__Reading text__.
Success for businesses in today’s marketplace comes with the necessity for a robust and efficient online presence. With the dozens of social media platforms available, and nearly 2.5 billion people using them (a number expected to grow to 3.02 billion by 2021), there really is no excuse for a business to not be engaging with its audience.
But social media is more than building cleverly disguised self-promotional campaigns. It’s about genuinely connecting with the people who pay for your products and services in a way that is valuable to them – whether for informational or entertainment purposes.
Consumers are fickle. Their wants and needs can change on a daily, or sometimes, hourly basis depending on what’s going on in the world around them. The internet has leveled the playing field and made it possible for companies to but their brand in front of international audiences with a simple click of the mouse. Such a powerful tool, however, comes with the burden of posting responsibly so as not to offend or ostracize any one group of people, which could have a detrimental impact on your business’s reputation. Here are some things to keep in mind when engaging your audience.
Fact-checking is non-negotiable
Morgan Freeman, Dead at age 80. October 5, 2017, was a sad day on social media feeds around the world. On that day people woke up to the spreading news that one of our most favorite actors had passed away. Except, Morgan Freeman isn’t dead.
While his is just one of many in a long line of celebrity death hoaxes, today’s world is one filled with misinformation (false information spread UNINTENTIONALLY) and disinformation (false information spread INTENTIONALLY). Both of which, however, can easily be curbed by simple fact-checking measures and ensuring the credibility of cited sources.
You might have the best intentions when sharing news stories as a public service announcement (PSA), but you absolutely must be sure that what you’re sharing is accurate. Websites such as Snopes were specifically built to combat the spread of false information, no matter the reasons behind it.

__Source material__.
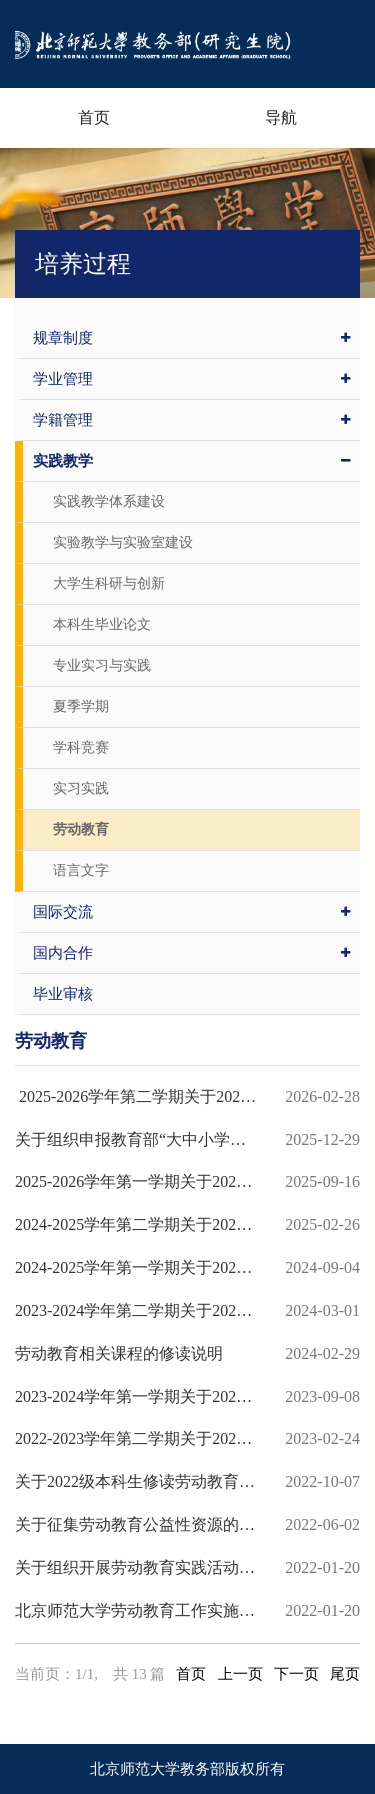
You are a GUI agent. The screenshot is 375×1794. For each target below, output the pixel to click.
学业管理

__What to do__.
**1.** List every number, year, or date written in digits in the social media article.
**2.** According to the social media article, which website was built specifically to combat the spread of false information?

__Exercise responses__.
**1.** 2.5 billion; 3.02 billion; 2021; 80; October 5, 2017

**2.** Snopes